‘Affluenza’ teen and his mother detained in Mexico
Monday night, Mexican authorities detained a Texas teen and his mother, who made headlines in the affluenza defense case. The teen pled guilty in the deaths of 4 people, as his team of attorneys used the defense that “affluenza”, to keep him out of jail. In simple terms, his family being rich, was the cause of the crime he committed.
Ethan Couch and his mother, Tonya Couch, were taken into custody Monday in a beachside neighborhood of Puerto Vallarta, after they both disappeared when a video surfaced online showing the teenager may have violated his controversial probation for causing a drunken wreck in 2013 that left four people dead.
Mexico’s Jalisco state prosecutors’ office said in a statement that its agents had been working with U.S. authorities through the U.S. consulate in Guadalajara since Dec. 26 to track down the young man and his mother.
After their detention, they were handed over to Mexican immigration authorities for deportation, according to the statement.
Tarrant County District Attorney Sharen Wilson and Sam Jordan, a spokeswoman for the attorney’s office, both confirmed to local media that the two had been taken into custody.
Authorities began searching for Ethan Couch after he failed to report on Dec. 10 for a mandatory appointment with his probation officer.
Couch’s mother disappeared shortly thereafter and was listed as a missing person by U.S. Marshalls on Dec. 21.
Both fled after a video surfaced in November showing the teen at a party where people were drinking. If found to be drinking, Couch’s probation could be revoked and he could serve up to 10 years in prison.

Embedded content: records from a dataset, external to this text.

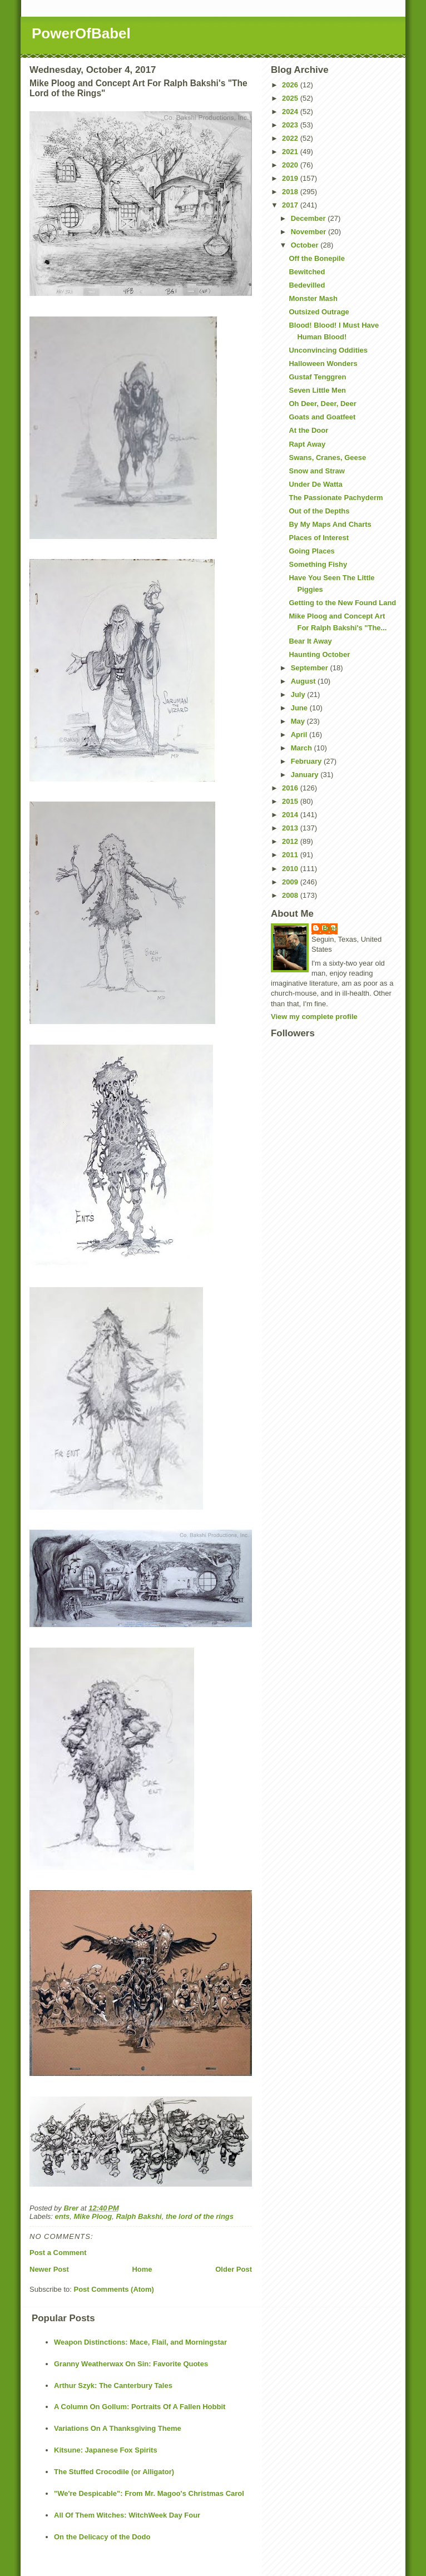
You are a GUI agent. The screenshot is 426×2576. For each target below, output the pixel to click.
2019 (291, 178)
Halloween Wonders (323, 363)
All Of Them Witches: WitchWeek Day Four (127, 2515)
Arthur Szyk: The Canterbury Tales (113, 2385)
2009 (291, 882)
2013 (291, 828)
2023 (291, 125)
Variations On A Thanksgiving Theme (117, 2428)
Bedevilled (307, 285)
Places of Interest (319, 537)
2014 (291, 814)
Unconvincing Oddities (328, 350)
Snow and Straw (316, 471)
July (299, 694)
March (302, 748)
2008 (291, 895)
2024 (291, 111)
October (305, 245)
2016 (291, 788)
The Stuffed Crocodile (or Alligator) (114, 2472)
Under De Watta (315, 484)
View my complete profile (314, 1016)
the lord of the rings (200, 2216)
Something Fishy (318, 564)
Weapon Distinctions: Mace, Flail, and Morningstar (140, 2342)
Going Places (311, 551)
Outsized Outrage (319, 312)
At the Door (308, 430)
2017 (291, 205)
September (310, 668)
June (300, 708)
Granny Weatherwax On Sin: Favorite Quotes (131, 2364)
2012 (291, 841)
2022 (291, 138)
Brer (330, 928)
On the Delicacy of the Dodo (102, 2537)
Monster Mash (313, 298)
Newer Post (49, 2269)
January (305, 774)
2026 (291, 85)
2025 (291, 98)
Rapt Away (307, 444)
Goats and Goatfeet (322, 417)
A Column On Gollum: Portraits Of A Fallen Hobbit (139, 2406)
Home (142, 2269)
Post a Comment (58, 2252)
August (304, 681)
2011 (291, 855)
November (309, 232)
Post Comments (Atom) (114, 2289)
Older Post (233, 2269)
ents (62, 2216)
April (300, 734)
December (309, 218)
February (307, 761)
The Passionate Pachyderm (336, 497)
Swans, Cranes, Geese (327, 457)
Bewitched (307, 272)
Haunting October (319, 654)
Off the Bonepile (316, 258)
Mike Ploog (93, 2216)
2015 (291, 801)
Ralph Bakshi (138, 2216)
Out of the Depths (319, 511)
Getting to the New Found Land (342, 603)
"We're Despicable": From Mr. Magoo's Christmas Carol (149, 2493)
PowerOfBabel (81, 33)
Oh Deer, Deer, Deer (322, 403)
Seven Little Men (317, 390)
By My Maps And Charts (330, 524)
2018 (291, 191)
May (299, 721)
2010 (291, 868)
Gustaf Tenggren (317, 377)
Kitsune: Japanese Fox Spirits (105, 2450)
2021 (291, 151)
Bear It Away (310, 641)
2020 (291, 165)
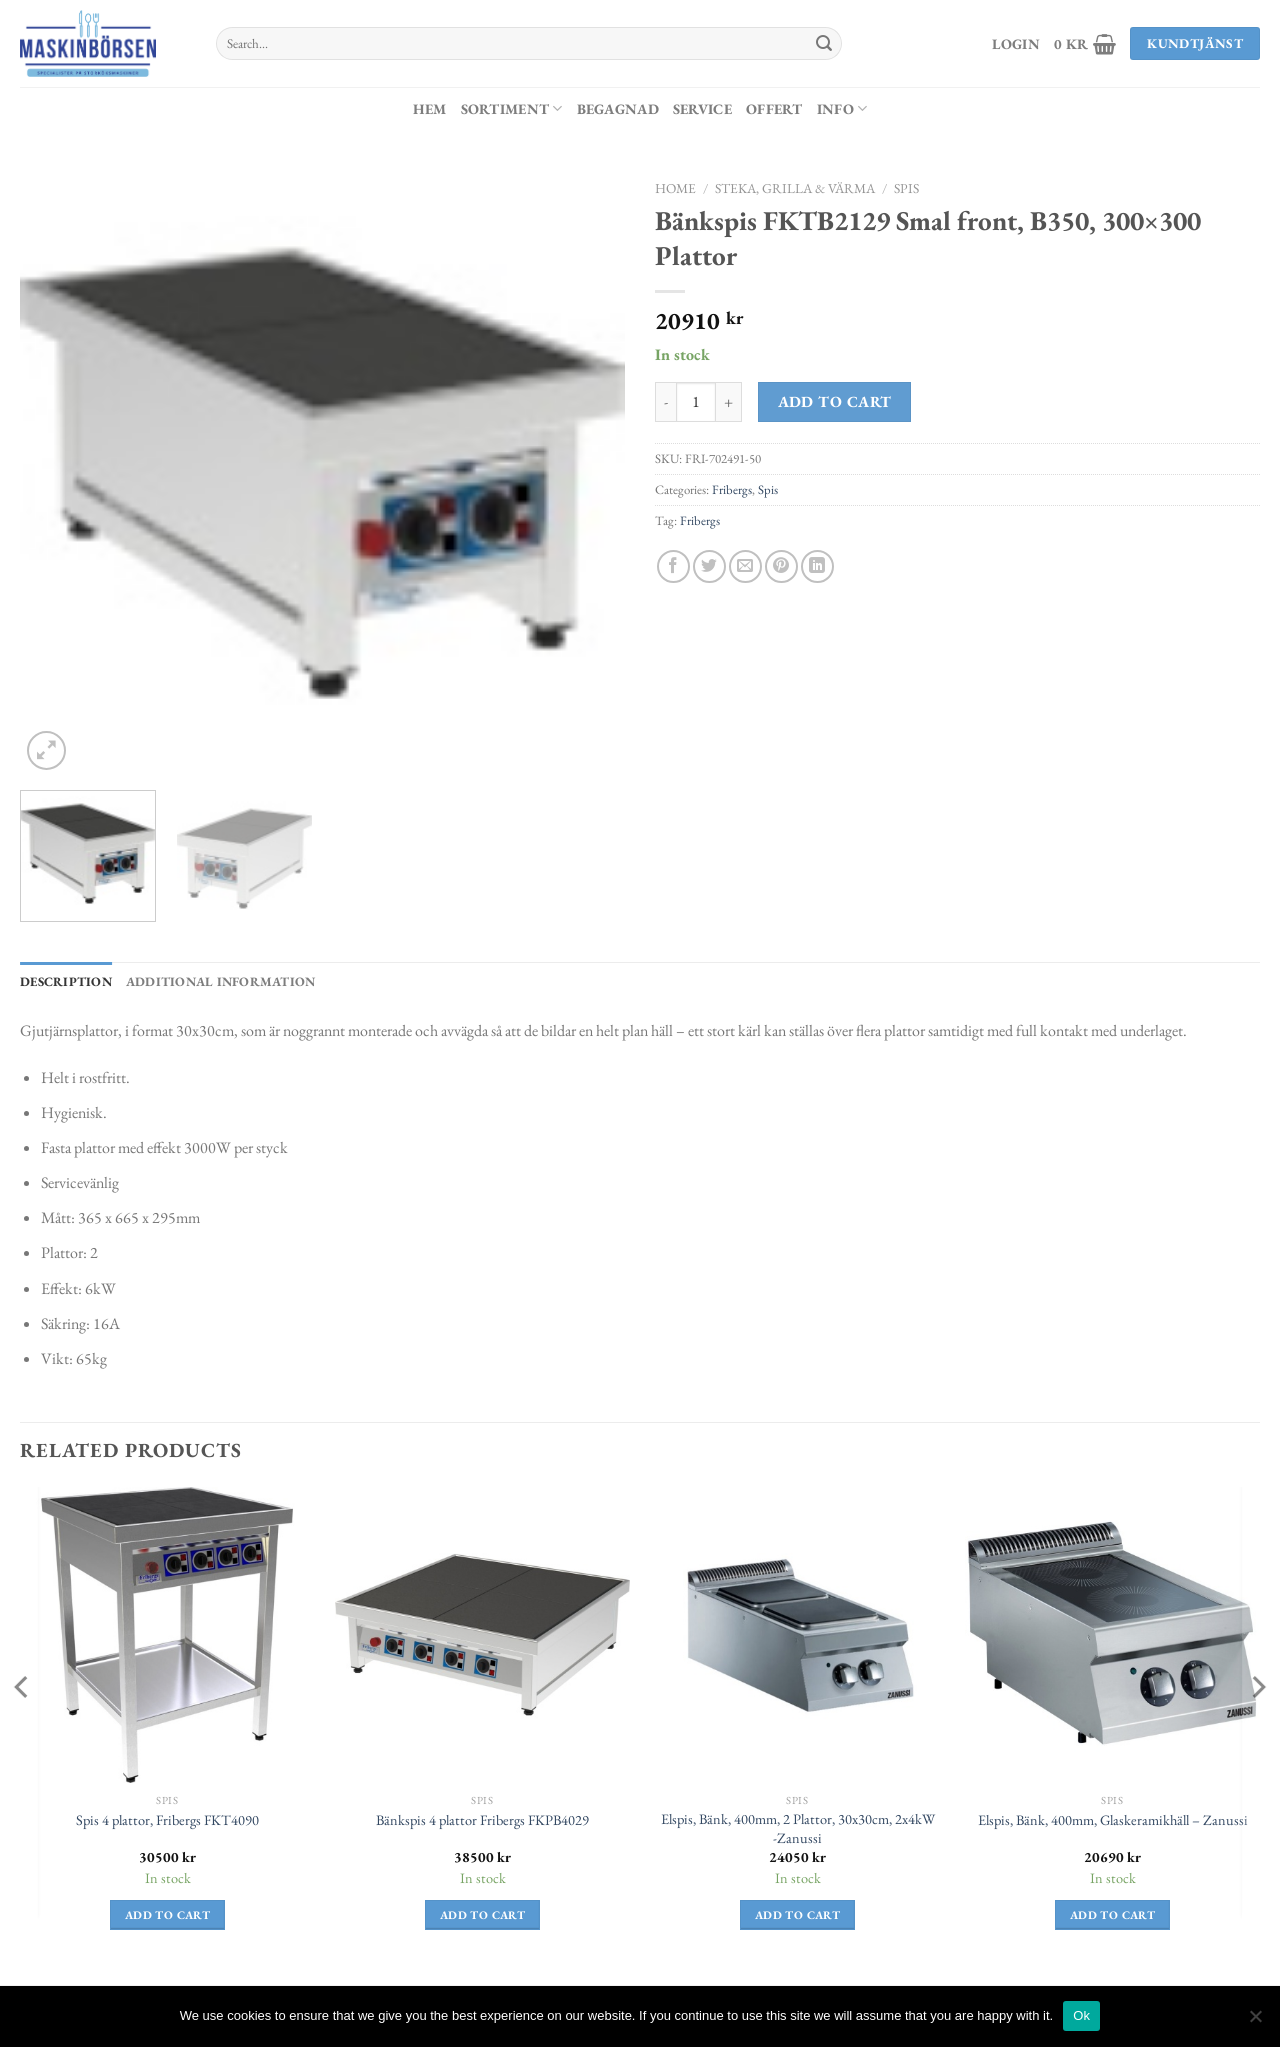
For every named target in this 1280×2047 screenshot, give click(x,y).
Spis (906, 188)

A spokesman for the Tarrant County Sheriff’s Department declined to say if Tonya Couch is facing any charges.
There was no immediate comment Monday night from the U.S. Marshals Service, which had issued a wanted poster promising a reward of up to $5,000 for information leading to Couch’s whereabouts and capture.
In June 2013 at the age of 16, Couch was driving drunk and speeding on a dark two-lane road south of Fort Worth when he crashed into a disabled SUV off to the side, killing four people and injuring several others, including passengers in Couch’s pickup truck.
Couch pleaded guilty to four counts of intoxication manslaughter and two counts of intoxication assault causing serious bodily injury. Because of his age, he wasn’t certified as an adult for trial and a judge sentenced him in juvenile court to 10 years’ probation and a stint in a rehabilitation center.
During the sentencing phase of his trial, Couch’s attorneys relied on a defense expert who argued that Couch’s wealthy parents coddled him into a sense of irresponsibility — a condition the expert termed “affluenza.” The condition is not recognized as a medical diagnosis by the American Psychiatric Association, and its invocation drew widespread ridicule.